[What you are asked to do]:
Pick every line out of the entries below that holds the string "оптом", and report them.

[Dataset]:
((

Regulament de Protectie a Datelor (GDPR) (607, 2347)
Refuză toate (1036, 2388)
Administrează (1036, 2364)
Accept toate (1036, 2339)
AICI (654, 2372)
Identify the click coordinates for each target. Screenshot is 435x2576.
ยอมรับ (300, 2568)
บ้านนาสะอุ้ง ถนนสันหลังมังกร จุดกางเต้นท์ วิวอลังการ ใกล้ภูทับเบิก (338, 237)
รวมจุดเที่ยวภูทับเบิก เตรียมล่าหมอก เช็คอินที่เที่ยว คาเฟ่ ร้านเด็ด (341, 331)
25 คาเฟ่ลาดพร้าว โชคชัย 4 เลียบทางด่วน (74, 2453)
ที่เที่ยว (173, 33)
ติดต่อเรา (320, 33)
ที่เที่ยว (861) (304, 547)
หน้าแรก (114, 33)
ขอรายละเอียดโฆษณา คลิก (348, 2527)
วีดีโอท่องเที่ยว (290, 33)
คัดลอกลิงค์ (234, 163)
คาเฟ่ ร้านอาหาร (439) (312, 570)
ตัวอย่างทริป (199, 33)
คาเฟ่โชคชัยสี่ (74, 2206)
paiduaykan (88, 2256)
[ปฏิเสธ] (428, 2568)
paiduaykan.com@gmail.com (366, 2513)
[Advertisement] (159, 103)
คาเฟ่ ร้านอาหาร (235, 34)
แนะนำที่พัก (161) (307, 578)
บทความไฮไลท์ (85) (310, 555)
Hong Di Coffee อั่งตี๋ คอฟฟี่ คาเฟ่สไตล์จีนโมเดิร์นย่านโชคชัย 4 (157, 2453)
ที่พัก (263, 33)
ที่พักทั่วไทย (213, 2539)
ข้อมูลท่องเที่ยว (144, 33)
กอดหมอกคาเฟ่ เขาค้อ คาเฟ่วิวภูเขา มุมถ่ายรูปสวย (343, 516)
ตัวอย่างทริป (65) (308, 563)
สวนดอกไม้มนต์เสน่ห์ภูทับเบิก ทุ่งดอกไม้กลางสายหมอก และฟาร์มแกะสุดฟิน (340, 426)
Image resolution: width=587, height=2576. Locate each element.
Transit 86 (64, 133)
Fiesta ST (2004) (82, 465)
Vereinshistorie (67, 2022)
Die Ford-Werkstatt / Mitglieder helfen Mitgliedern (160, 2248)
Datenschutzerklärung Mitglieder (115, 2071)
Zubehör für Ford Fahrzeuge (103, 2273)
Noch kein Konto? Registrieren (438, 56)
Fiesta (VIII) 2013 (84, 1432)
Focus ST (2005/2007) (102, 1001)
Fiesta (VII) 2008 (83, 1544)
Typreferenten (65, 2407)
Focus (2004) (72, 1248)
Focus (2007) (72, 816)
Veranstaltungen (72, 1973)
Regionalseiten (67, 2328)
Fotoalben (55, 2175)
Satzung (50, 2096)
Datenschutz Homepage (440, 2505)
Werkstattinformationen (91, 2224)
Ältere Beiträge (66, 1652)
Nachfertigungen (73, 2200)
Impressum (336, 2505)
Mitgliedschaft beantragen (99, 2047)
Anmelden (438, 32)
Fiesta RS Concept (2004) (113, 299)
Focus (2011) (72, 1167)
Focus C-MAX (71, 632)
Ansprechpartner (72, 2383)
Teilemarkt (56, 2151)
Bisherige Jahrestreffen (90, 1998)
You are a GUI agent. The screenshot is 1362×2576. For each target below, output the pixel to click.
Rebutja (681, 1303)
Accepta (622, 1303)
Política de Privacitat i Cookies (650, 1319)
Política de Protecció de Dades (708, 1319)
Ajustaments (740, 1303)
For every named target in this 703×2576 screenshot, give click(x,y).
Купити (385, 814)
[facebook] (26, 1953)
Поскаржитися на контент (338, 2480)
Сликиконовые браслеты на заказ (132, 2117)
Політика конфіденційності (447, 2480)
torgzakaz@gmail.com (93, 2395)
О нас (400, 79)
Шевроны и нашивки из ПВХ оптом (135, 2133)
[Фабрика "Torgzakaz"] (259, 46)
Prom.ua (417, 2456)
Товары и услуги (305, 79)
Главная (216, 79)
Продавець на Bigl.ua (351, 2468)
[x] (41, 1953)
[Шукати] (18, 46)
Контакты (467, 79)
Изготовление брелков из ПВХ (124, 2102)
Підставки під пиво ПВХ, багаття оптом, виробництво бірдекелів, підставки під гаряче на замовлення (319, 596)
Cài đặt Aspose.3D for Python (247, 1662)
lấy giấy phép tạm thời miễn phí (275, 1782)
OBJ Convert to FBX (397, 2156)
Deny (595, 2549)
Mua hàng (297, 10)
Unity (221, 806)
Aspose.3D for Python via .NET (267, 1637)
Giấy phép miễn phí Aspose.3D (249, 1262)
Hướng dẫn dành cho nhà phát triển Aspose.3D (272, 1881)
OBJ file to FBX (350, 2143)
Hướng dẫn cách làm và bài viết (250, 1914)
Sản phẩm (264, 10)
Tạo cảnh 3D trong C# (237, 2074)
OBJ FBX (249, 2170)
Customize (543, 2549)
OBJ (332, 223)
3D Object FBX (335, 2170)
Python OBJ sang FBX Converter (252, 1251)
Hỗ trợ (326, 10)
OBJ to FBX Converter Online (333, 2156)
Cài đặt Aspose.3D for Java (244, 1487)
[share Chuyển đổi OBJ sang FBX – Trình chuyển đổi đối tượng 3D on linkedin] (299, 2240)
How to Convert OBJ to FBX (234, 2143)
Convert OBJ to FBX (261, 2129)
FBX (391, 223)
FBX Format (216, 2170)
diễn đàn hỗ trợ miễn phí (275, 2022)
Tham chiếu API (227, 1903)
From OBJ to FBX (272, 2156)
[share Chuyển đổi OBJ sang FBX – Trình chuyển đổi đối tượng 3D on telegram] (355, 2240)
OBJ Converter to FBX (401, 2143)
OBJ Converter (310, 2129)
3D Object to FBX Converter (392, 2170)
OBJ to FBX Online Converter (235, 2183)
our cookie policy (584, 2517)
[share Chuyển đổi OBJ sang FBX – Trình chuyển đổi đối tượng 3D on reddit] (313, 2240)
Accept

))

[Response to this exercise]:
Шевроны и нашивки из ПВХ оптом (135, 2133)
Підставки під пиво ПВХ, багаття оптом, виробництво бірдекелів, підставки під гаряче на замовлення (319, 596)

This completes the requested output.